The EHRC’s role is enforcing the Equality Act, Britain’s main equality law, and to reduce inequality and discrimination. According to the Guardian:

Butcher – who describes herself as an “old-school feminist” – has criticised many recent feminist campaigns, including on issues in which the EHRC plays a significant role. In a talk in 2018, Butcher said: “Feminism, like other forms of identity politics, has become obsessed with female victimhood. Whereas it once used to be about the portrayal of women as mature, equal partners in society, it now seems more to be about girl power – and yet it disempowers, assumes that we’re weak and defenceless, like children.”

She added: “Working-class girls have been deprived of jobs that they love such as Page 3 girls and [Formula One] grid girls because other women disapprove of them. What happened to ‘my body, my choice’?”

She also criticised the MeToo movement: “Men have had their careers and reputations ruined overnight by MeToo – some possibly justly, but without any due process, no innocence until proven guilty.”

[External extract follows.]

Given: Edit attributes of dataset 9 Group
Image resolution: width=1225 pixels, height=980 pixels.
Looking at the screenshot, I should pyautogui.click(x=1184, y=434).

Butcher has said that women being labelled as the victims of discrimination has ironically disadvantaged women if they come to see themselves as victims.

“Even if it was due to discrimination, the most productive reaction to that is not wounded insecurity, go cry to someone about how you might have been gender-discriminated against,” Butcher said, “but it’s to actually go ‘well come on then, I’ll show you’ and take the onus to circumvent the situation in some way.”

“You know, resilience, it should be about resilience, and I feel that the narrative of discrimination and victimhood undermines both that confidence and that resilience and also the individual onus to take ownership of how you put yourself forward, and to mould yourself, change yourself to the circumstances as required,” Butcher said.

“The whole point of the EHRC is to fight against inequality,” Harriet Harman, the former Labour deputy leader who backed the Equality Act, told the Observer, according to the Guardian. Its commissioners need to be people who understand the pernicious nature of discrimination and prejudice, who’ll expose it and drive change,”

“The government’s twin role is to appoint commissioners who are fearless proven champions in the fight against inequality and provide the EHRC with sufficient resources,” Harman said. “Right now it seems to be doing neither.”

Liz Truss, the Conservative secretary of state for international trade and minister for women and equalities, made the new appointments, according to the Guardian.

“With these appointments one can only conclude the government is more interested in undermining the credibility of the EHRC rather than ensuring we have an independent and effective statutory body with a strong understanding of structural inequalities,” Sam Smethers, the chief executive of the women’s rights organization the Fawcett Society, said. “There are some experienced people working at the commission doing important work. They need commissioners who can be effective champions.”

In a CityAM article from 2018 cited by The Guardian, Butcher criticized the gender pay gap narrative.

“What is ‘power’ if not choice?” Butcher wrote. “And why is the choice to enjoy time with young families never presented as a positive, for women or men, but only ever portrayed alongside the negative ramifications it has for the pay gap and representation in the workplace?”

The Guardian reported that Butcher declined the Observer’s request to answer questions about her view but she did release a statement after her appointment.

“I’m delighted to be appointed to the role of EHRC commissioner, I’m confident my background in business gives me a strong understanding of the work and goals of the organization,” Butcher, who is a successful digital entrepreneur, said in the statement. “I look forward to working with my fellow commissioners to advance equality issues in the U.K.”

“The new EHRC commissioners were chosen as part of a fair and open competition, and each of them brings an expert knowledge base to the role,” A spokesperson for the government’s “equality hub” said in a statement. “We are confident that they will help the EHRC carry out its important work of upholding and advancing equality and human rights at this vital time for the United Kingdom.”